芦屋芸術|同人誌・現代詩・小説

隣家の窓

 外では雨が激しく降りしきっているようだった。

 ふたりの体が隠れるか隠れないか、そんな小さな蒲団にくるまって、わたしはあなたと裸になって抱きあっていた。枕もとに座って灰色の服を着ているあなたが、裸になって夢中に愛しあうわたしとあなたを、じっと見おろしていた。全体が水の中の出来事のようにボンヤリ不透明だった。蒲団の隙間から覗くあなたの乳房が水に揺れていた。
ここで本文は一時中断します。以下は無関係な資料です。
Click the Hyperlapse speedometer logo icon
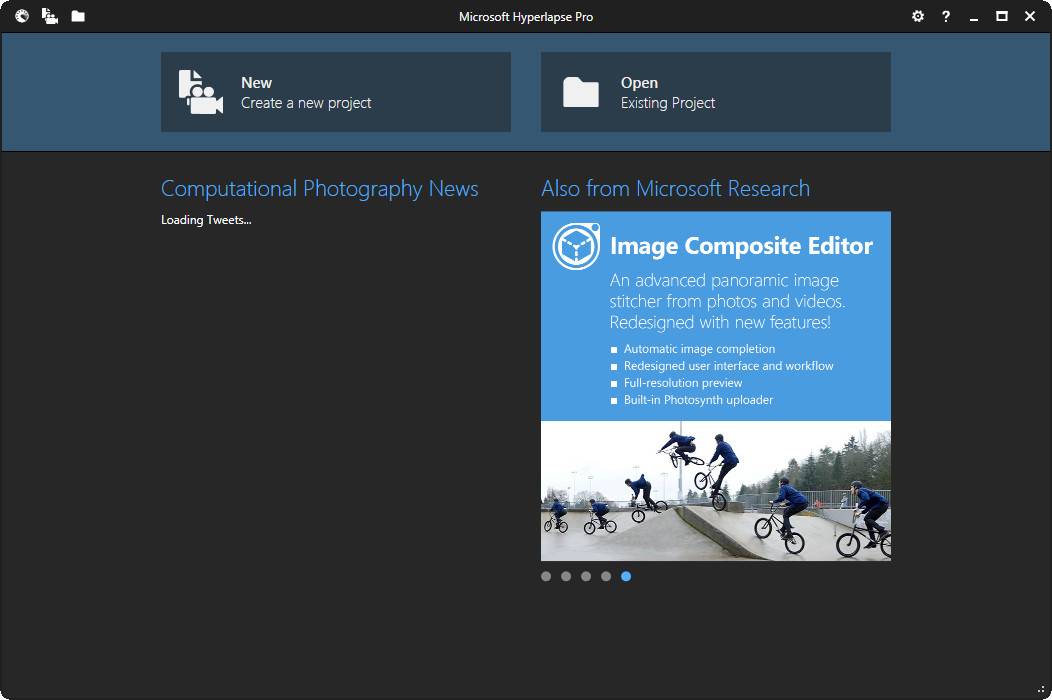This screenshot has height=700, width=1052. click(x=22, y=16)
 兄だけではなかった。確か母も部屋に入ってきた。私はあわてて蒲団の中で着衣すると、裸になったあなたを残したまま、灰色の服を着たあなたの手を取って、スーッとその部屋を出ていた。しかし、フスマを開けると、あなたの手が消えるのがわかった。

 廊下には父が立っていた。あたりは急に暗くなって、フィルムがプッツリ切れるように、途絶えた。

 闇のリビングに、一部分だけが光っていて、高さ一メートルくらいの木の模型が置かれていた。その枝には白っぽい綿でかたどったのではないか、そんなオオムが顔を太い墨で描かれて止まっていた。鳴かなかった。ひっそりしていた。また、人の気配もなかった。

 足もとの闇の中で、わたしは何かグンニャリしたものを踏んでしまった。しゃがんで、目を凝らした。白と黒とでまだら模様になったイタリアングレーハウンドに似た子犬だった。愛撫しようとしたら、飛び跳ねてわたしの手からその犬は逃げた。おびえた顔だった。

 闇の原因は知れた。わたしは四重になったカーテンを一枚一枚開いていた。窓から、カーテンに閉ざされた隣家の窓が見えた。